I received a stellar education at Tufts, for which I am forever grateful, an education that changed my life trajectory. And I am enormously proud to have served as a Tufts trustee. At the same time, I remain acutely aware that it could have been otherwise for me—and remains otherwise for far too many students. As hard as it is to acknowledge, the socioeconomic playing field has never been equal. Education provides access to the American Dream. If you can’t access education, that dream remains out of reach.
Smith College was founded with an access mission. Sophia Smith envisioned a college where women could receive an education equal in rigor to the kind that was available to men. Providing access for all qualified applicants informs every aspect of the college today, particularly admission decisions and scholarship aid. At Smith, 18 percent of students are first-generation. Twenty-two percent of students are eligible for federal Pell grants, awarded to those who demonstrate “exceptional financial need.” And 67 percent of students receive financial aid, ranging from several thousand dollars to the full cost of tuition, room and board. Next year, we will award nearly $80 million in scholarship aid.
Smith’s admission process is need-aware, not need-blind. In plain language: Depending on the college’s available financial aid resources, a small percentage of our admission decisions take into account a family’s ability to pay. I am laser-focused on fundraising for financial aid because I have the audacious goal of lowering—or even eliminating—that small percentage. Access equals excellence. When we open Smith to the best minds, we create opportunities to educate a new generation of leaders who will—with the benefit of their education and the power of their voices—lead the conversations that will lift communities, change policies, disrupt convention and create a more just and equitable world. We must never lose smart, creative and ambitious students to other institutions simply because of cost.

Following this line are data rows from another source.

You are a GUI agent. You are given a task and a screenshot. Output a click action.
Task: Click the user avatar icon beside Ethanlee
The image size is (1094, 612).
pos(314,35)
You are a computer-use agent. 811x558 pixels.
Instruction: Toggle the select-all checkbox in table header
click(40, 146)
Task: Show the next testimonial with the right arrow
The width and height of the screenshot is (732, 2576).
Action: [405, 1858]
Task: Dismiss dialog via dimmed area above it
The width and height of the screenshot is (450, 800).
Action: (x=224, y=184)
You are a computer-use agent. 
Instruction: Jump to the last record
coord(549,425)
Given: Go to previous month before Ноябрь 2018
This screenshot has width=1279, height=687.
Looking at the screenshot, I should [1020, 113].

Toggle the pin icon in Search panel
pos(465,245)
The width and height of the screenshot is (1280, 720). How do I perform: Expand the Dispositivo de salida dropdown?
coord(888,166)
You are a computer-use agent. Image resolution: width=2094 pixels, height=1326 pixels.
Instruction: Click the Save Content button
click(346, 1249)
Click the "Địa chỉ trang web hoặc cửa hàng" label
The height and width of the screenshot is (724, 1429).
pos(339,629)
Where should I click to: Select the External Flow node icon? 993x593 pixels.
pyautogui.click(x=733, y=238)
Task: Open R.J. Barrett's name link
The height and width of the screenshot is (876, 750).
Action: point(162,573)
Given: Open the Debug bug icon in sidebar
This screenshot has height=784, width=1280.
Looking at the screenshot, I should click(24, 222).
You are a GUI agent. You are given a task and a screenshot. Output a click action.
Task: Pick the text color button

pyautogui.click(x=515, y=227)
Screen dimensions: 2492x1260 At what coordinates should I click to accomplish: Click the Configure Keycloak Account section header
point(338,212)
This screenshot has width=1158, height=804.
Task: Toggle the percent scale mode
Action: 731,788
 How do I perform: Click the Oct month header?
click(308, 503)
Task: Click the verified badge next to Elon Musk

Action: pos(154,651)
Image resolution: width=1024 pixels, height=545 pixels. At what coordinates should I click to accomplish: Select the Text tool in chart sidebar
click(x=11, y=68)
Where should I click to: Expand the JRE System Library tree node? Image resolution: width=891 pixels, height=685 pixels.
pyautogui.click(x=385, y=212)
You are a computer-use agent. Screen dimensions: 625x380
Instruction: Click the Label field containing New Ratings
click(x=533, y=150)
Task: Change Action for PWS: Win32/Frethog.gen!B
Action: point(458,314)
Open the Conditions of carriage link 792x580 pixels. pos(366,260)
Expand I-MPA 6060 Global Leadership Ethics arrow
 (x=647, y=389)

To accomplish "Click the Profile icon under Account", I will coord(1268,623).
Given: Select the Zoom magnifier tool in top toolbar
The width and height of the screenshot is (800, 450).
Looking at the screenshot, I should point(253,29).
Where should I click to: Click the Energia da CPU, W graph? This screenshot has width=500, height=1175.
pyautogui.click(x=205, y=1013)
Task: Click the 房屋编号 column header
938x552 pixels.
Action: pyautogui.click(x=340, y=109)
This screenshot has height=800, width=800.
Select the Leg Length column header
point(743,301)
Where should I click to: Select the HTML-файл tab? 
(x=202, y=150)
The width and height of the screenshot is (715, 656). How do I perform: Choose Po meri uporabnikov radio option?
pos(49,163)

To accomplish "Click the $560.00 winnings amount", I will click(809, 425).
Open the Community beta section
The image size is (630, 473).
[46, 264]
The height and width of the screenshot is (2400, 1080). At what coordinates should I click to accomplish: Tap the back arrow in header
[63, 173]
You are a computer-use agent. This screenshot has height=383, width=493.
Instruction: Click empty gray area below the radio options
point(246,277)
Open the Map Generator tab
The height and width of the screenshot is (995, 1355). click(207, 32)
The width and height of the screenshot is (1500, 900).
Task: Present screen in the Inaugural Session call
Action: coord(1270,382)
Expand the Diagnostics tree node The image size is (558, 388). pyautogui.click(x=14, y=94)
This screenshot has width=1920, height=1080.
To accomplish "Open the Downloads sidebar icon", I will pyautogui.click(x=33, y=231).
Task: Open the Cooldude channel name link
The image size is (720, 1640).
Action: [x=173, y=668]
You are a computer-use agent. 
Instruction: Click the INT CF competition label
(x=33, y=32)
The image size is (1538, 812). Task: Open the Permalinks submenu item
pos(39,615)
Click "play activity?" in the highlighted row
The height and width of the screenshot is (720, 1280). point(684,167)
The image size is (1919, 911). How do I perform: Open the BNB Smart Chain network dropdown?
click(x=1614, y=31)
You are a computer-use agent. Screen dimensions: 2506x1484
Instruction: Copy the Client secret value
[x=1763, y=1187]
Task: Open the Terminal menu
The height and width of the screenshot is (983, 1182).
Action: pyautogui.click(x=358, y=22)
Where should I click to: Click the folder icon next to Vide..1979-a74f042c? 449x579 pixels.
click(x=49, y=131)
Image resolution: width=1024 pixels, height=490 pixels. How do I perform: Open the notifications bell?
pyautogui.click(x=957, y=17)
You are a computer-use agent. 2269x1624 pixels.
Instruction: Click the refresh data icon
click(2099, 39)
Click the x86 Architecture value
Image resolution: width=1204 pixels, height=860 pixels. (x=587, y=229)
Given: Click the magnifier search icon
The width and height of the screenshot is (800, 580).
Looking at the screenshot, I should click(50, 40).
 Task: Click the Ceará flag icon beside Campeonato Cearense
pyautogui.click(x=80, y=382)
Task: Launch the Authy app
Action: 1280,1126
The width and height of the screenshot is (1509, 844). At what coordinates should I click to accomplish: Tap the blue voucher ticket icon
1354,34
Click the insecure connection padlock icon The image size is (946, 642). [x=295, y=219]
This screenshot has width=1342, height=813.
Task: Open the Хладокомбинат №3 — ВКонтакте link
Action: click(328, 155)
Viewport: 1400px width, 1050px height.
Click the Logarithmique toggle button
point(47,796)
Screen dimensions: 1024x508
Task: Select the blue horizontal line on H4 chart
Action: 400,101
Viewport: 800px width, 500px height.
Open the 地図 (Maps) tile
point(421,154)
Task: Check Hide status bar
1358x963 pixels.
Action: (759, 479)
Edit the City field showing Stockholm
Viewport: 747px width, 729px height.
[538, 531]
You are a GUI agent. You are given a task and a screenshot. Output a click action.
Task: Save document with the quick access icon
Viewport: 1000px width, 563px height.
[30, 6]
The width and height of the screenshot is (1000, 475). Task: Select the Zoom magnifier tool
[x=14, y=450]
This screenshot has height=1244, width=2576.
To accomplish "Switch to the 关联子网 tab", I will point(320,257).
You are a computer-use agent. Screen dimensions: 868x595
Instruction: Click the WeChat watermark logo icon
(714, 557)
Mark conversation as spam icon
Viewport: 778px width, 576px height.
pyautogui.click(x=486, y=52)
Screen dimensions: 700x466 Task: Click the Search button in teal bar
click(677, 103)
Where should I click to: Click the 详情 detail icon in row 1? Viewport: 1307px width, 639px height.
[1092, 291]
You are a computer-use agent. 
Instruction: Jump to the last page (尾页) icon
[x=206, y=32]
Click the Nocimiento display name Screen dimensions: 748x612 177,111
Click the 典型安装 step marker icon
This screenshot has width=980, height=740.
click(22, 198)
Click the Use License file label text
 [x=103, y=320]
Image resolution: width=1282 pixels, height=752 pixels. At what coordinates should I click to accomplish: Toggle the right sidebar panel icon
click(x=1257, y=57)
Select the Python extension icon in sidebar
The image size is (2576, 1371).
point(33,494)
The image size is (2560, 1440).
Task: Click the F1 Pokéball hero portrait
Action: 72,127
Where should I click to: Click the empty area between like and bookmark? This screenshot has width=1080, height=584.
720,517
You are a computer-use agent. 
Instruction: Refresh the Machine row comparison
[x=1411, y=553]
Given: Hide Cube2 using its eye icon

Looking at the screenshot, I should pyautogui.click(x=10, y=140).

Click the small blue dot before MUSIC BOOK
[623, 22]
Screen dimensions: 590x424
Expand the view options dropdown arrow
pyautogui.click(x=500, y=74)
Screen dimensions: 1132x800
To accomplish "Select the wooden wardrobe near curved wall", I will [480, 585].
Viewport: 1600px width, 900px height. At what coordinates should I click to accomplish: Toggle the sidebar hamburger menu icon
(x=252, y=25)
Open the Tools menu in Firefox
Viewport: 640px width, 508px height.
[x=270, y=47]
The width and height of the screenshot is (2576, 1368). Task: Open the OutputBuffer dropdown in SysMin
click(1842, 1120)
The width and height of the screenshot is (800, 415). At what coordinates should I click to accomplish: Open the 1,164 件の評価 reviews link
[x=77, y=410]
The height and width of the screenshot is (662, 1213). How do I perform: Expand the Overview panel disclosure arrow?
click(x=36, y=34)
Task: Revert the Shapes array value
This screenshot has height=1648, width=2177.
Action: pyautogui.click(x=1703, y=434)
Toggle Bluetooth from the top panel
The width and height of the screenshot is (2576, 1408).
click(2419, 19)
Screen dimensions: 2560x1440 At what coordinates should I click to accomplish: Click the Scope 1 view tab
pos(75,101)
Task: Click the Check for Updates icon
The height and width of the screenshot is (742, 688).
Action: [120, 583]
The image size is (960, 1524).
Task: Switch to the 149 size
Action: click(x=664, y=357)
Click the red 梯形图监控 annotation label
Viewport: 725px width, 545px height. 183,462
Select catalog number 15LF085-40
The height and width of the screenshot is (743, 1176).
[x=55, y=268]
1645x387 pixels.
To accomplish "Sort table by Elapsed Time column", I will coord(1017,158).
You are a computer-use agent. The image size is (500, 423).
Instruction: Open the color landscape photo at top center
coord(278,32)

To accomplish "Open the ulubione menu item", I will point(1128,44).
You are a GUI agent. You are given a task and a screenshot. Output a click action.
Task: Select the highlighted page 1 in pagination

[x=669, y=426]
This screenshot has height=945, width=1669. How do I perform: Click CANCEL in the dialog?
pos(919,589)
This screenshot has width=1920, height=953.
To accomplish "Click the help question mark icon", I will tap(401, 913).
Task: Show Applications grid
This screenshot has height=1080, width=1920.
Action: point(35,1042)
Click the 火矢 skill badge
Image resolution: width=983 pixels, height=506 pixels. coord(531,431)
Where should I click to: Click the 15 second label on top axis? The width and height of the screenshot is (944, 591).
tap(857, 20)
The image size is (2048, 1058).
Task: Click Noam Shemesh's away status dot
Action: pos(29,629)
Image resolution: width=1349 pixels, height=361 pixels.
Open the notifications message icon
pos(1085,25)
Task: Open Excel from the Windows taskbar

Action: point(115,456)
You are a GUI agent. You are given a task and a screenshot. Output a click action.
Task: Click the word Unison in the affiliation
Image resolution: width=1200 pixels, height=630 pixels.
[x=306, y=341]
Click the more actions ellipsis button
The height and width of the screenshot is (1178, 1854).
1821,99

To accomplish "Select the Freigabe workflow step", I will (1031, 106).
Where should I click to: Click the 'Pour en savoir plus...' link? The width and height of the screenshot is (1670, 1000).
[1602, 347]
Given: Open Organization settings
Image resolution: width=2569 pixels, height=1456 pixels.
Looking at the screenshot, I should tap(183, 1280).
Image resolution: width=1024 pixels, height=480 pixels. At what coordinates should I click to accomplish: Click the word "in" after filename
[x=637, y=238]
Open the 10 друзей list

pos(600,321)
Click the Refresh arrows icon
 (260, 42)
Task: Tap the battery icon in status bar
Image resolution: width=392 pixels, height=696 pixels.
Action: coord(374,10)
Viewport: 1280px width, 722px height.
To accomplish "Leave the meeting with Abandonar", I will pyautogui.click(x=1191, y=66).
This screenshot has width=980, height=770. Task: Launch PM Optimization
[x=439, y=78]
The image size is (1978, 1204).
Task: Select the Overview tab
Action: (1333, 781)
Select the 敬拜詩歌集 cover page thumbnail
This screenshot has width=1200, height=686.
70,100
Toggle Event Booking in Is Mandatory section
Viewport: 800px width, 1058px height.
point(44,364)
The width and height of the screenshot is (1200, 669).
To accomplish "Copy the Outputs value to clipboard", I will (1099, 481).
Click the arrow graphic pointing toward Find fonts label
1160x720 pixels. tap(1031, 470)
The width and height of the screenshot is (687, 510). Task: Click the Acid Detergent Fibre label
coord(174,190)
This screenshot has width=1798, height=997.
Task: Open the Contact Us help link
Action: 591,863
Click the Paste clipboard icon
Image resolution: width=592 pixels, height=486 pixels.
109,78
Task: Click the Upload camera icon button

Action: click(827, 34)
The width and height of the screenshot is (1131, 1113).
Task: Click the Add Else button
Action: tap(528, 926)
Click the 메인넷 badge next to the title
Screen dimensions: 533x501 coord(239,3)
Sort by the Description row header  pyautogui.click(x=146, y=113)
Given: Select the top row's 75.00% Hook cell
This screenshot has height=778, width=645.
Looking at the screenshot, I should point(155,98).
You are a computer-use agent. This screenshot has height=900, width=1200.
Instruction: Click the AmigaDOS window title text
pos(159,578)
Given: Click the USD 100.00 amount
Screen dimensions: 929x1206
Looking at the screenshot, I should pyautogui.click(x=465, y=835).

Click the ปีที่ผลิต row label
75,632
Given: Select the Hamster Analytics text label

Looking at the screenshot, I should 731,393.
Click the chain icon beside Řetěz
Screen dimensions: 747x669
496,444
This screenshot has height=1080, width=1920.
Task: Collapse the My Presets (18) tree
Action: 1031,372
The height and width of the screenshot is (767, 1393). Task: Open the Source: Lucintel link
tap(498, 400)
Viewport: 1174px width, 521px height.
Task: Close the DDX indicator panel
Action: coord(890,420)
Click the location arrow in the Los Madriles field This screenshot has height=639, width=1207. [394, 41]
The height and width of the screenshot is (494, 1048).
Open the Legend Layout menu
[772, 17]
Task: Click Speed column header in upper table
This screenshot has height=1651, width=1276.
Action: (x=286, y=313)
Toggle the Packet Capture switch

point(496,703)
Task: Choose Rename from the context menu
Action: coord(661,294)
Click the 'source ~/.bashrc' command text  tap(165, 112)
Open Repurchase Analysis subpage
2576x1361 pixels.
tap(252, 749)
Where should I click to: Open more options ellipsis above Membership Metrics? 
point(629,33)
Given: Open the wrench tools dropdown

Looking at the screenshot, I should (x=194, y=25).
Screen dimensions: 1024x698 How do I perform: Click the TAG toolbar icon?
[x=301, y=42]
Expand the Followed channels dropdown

When I went to college, I was carried by the generosity of those who came before me. They didn’t know me, or my family, or my circumstances, but they recognized that resources, both financial and educational, can determine one’s future. In accepting the Smith presidency, I made a promise to the Smithies of today and tomorrow to work to dismantle the financial barriers to education that exist for so many of the world’s best students. Dishonest means should not get a student into college; lack of means should not keep a student out.